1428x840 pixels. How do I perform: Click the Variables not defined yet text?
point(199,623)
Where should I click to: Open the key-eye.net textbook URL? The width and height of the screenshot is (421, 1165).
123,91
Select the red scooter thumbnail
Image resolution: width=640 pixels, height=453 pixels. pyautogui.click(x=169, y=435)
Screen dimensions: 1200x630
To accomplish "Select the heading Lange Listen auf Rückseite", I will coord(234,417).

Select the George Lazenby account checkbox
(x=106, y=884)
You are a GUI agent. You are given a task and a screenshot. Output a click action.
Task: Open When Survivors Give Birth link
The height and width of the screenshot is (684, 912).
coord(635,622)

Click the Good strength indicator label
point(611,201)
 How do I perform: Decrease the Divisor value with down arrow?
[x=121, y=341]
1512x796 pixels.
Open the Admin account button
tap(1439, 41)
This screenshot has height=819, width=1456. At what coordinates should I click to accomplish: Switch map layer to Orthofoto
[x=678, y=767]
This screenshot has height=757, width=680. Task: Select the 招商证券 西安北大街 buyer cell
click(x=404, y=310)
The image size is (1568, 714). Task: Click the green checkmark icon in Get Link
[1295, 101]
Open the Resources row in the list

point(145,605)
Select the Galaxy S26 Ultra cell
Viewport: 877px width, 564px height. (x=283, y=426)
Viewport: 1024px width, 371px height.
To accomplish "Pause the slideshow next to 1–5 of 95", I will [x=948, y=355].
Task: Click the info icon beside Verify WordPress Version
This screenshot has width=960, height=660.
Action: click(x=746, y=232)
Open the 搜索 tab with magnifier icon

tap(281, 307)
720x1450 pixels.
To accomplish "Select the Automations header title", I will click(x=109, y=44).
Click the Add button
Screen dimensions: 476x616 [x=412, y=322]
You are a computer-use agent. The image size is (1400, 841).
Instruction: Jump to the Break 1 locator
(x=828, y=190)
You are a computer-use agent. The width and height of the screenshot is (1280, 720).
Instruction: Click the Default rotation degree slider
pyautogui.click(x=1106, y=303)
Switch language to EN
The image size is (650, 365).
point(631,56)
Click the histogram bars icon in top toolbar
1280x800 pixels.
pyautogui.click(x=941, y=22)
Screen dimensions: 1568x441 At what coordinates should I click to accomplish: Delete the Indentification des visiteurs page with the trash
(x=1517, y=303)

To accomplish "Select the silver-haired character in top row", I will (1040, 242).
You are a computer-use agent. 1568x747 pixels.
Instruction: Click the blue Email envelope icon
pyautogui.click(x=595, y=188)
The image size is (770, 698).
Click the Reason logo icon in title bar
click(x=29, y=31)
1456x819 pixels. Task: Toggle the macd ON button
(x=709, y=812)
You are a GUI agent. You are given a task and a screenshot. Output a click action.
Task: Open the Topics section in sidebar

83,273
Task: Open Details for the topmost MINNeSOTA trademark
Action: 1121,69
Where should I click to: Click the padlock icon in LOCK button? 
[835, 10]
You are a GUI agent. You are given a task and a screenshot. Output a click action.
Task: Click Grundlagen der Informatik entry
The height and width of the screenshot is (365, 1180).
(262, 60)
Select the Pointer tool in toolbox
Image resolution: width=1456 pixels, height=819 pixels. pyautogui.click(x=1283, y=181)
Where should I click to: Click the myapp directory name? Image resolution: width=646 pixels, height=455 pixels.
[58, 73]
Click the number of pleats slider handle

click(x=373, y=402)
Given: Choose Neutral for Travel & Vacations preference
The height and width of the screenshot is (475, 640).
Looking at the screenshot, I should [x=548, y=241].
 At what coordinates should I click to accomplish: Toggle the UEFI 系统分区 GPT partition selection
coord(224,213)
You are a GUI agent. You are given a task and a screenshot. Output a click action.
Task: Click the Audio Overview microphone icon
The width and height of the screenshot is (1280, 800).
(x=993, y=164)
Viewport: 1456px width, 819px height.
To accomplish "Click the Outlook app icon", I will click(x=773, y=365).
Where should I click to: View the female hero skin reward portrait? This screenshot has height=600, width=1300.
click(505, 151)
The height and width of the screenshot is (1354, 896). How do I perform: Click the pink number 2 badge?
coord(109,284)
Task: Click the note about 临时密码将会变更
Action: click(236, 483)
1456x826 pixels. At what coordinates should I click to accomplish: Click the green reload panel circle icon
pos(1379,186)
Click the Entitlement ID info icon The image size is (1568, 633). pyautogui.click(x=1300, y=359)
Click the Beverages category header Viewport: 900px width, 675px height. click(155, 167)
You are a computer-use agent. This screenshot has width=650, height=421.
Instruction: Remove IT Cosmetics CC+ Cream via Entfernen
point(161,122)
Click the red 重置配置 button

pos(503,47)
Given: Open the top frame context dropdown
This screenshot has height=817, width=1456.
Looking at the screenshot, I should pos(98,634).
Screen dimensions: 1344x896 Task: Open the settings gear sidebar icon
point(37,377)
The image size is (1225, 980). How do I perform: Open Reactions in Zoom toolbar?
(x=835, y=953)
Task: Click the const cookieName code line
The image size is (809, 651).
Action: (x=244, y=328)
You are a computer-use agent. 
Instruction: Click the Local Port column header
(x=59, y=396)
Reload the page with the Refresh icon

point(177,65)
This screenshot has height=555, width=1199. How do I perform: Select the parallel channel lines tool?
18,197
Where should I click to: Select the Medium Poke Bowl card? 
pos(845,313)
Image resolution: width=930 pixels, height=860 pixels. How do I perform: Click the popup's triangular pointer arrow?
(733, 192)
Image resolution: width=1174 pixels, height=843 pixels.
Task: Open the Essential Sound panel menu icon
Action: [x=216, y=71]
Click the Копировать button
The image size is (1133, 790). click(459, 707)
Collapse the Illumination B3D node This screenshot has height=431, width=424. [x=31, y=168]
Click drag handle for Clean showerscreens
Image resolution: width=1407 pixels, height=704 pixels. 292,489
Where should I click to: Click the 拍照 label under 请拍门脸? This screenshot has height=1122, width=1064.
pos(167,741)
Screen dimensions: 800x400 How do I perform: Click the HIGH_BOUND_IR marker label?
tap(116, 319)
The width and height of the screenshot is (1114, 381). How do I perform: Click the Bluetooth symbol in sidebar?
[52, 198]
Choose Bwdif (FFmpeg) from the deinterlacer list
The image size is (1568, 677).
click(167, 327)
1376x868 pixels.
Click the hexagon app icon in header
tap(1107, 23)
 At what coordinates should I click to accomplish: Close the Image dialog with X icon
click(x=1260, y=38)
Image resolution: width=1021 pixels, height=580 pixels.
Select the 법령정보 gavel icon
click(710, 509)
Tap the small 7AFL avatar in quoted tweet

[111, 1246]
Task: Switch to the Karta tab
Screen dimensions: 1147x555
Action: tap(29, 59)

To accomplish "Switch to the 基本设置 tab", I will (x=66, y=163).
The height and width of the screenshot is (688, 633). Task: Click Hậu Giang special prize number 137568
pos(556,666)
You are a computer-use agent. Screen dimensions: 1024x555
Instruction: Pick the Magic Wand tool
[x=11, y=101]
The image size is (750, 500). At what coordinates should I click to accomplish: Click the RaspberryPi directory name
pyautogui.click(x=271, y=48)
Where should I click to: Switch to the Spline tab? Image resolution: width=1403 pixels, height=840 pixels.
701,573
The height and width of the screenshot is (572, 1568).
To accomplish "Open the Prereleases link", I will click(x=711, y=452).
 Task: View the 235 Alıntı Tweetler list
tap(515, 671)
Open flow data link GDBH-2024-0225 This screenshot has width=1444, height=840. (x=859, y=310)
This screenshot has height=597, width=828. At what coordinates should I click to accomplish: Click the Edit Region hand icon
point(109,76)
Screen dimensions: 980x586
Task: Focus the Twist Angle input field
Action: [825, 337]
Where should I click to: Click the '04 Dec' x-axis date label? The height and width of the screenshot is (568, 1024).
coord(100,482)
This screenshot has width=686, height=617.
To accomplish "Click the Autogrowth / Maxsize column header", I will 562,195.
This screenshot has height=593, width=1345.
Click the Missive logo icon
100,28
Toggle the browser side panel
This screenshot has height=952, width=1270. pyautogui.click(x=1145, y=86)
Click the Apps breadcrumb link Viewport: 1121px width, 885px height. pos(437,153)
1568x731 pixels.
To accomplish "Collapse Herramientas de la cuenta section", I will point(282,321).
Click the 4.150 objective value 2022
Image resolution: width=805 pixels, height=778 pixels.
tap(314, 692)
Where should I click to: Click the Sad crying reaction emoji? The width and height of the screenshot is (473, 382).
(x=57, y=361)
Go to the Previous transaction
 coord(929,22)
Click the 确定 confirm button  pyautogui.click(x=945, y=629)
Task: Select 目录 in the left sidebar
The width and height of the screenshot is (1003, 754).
____
◆ **What needs to be done**
Can you return the data starting at the line containing "Click the Beverages" and ending at the line containing "pos(503,47)", both included, reproduced exactly?

◆ **Completed exercise**
Click the Beverages category header Viewport: 900px width, 675px height. click(155, 167)
You are a computer-use agent. This screenshot has width=650, height=421.
Instruction: Remove IT Cosmetics CC+ Cream via Entfernen
point(161,122)
Click the red 重置配置 button

pos(503,47)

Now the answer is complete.